Task requirements: Without the images, print all the entries below exactly as given.

Stored data:
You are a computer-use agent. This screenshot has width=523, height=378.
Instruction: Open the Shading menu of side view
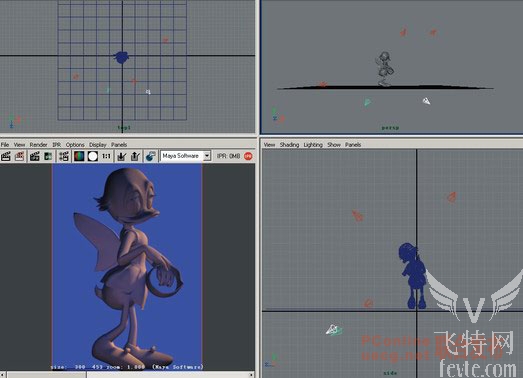[x=289, y=145]
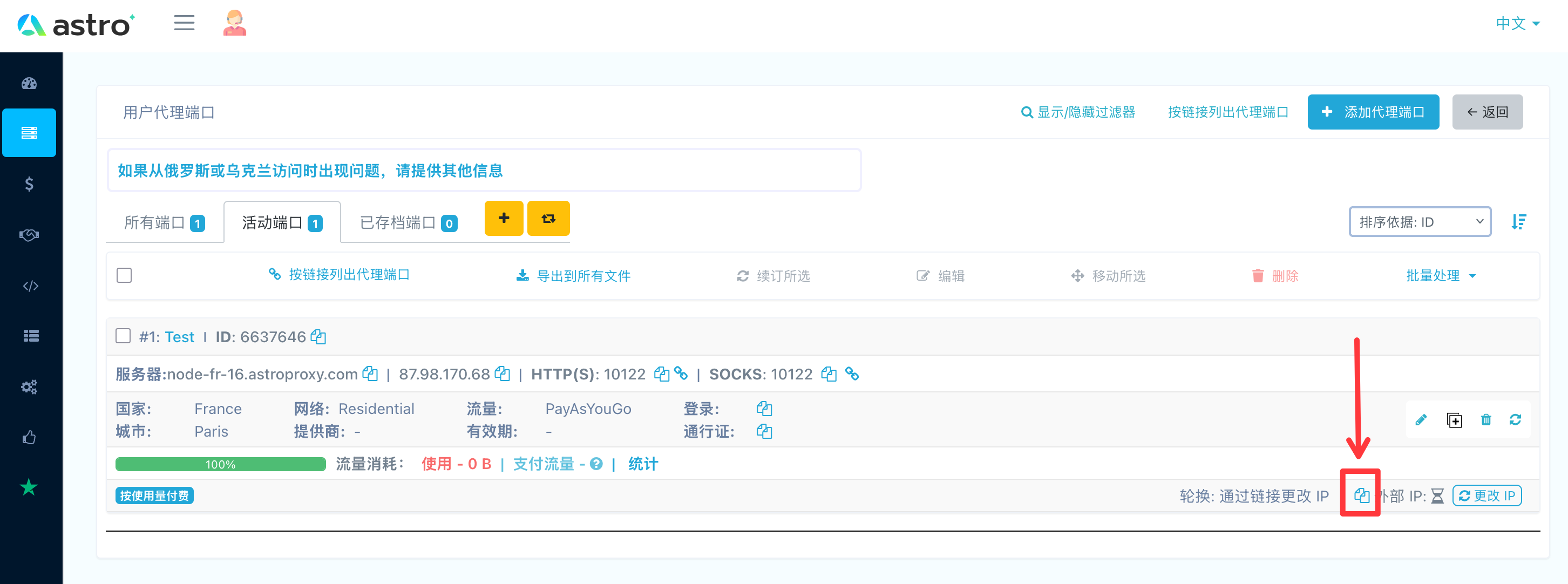This screenshot has height=584, width=1568.
Task: Click the 添加代理端口 button
Action: click(x=1373, y=112)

Response to the exercise:
You are a computer-use agent. This screenshot has width=523, height=378.
Instruction: Open the Shading menu of side view
[x=289, y=145]
This screenshot has height=584, width=1568.
Task: Click the 添加代理端口 button
Action: click(x=1373, y=112)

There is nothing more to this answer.